I asked that at a talk she gave upon the release of her body of work on geriatric individuals, entitled Skin of Years: Nudism and the Aging Body.

"I prefer to say that I leave them unrendered."

We spoke about it much later, over drinks, because I could not exactly remember what she said at the talk. I have a traumatized, scattered brain and fail to write these things down. I stated then my own theory, the unrendered "openings" suggest an inside, and the viewer must guess if this figure is hollow, or full of a real human's intimate insides - their wet and squishy guts.

Ghi nodded and smiled, letting me have my theory without confirming or denying it.


It was an obscenely hot West Texas July when Ghi's normally open-air studio was blocked off, preventing any incidental view from people walking by the row of studios. It also prevented any whisper of a breeze. Ghi explained to me, with that flowing hair damp at its roots with sweat, that she had, after many months, finally received a complaint.

A passerby of her studio space considered her work inappropriate and informed the larger venue of their opinion. Ghi acquiesced without a fight and was gracious in her suffering. In the extreme heat, she still attempted to get some work done on a new piece, sculpting human flesh from mere chalk dust.

Ghi's work is bodies and their parts, nude, unfiltered, and enormous - each body she renders a Colossus. Because of this, a viewer cannot help but consider their own body magnified in the extreme, 'warts and all,' and for the uptight or insecure it's a wiggly, uncomfortable feeling indeed. I believe this is what motivated the passerby to inflict their punishment on Ghi and the guests within her space.

This feels particularly unfair and misguided, as Ghi has happily subjected herself to extensive bioethics training, the same as any medical doctor or a research scientist should receive. Her work is inherently informed by an interdisciplinary and academic approach. Every piece is saturated with meticulous care and compassion towards her subject.

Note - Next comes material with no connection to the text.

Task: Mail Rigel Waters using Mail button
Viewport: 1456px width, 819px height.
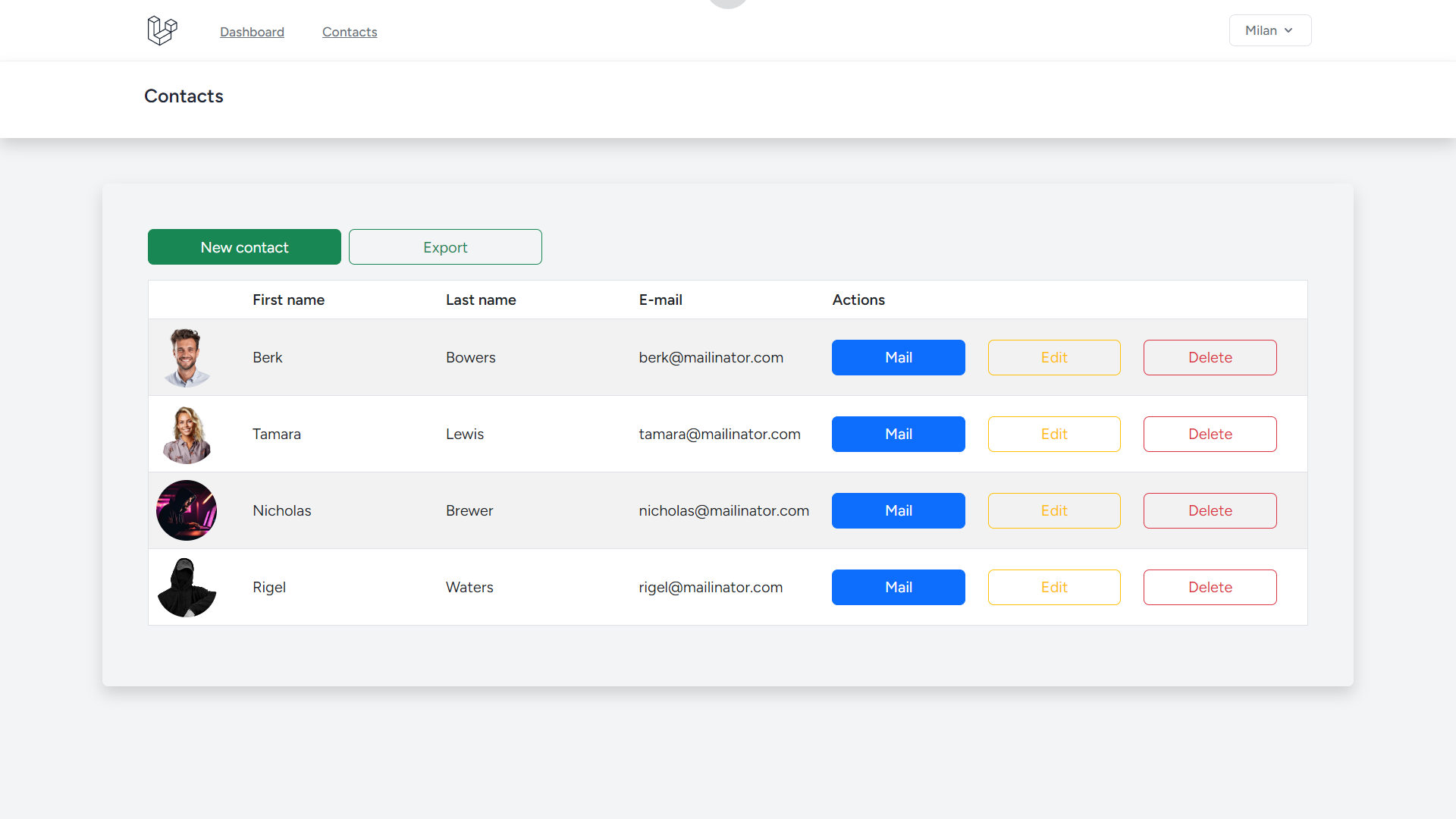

She, of course, explains her motives most effectively:

Traditionally in figurative artistic study, it is thought that the figure model’s aliveness and humanness has to be un-seen - if not only because it will result in more “objective” analyses of the body and as such yield more accurate representations, but also because if their aliveness and humanness are acknowledged, the model’s nakedness becomes real - not allegorical, not the stuff of Greek statuary, not clinical. The model threatens to be, and of course they always were, a shivering, blinking, breathing person. The admission that they can see you as you see them, that they can hear you, wrests them out of objectification and topples the power structure of who looks and who is looked upon.

Therefore, I contend that the discomfort towards her pieces does not originate from the artifact itself and could never be "obscene." There is no miasma dripping from these eight to twelve feet chalk and resin figures, because they are drawn from individuals who gave their consent freely. There is no voyeurism or exploitation woven in; any such malaise originates from the viewer, perhaps discomforted by the figure's returned gaze. It's a power and a risk the model understands and accepts.

Ghi's statement is clear: "The work originates in a relational aesthetic practice, governed by the precepts of bioethics: autonomy, beneficence, justice, and respect for persons."

Ghi's gift to the art world is rarified respect toward the human body, in a culture that aggressively seeks to commodify, and thereby devalue, or make illicit, human bodies.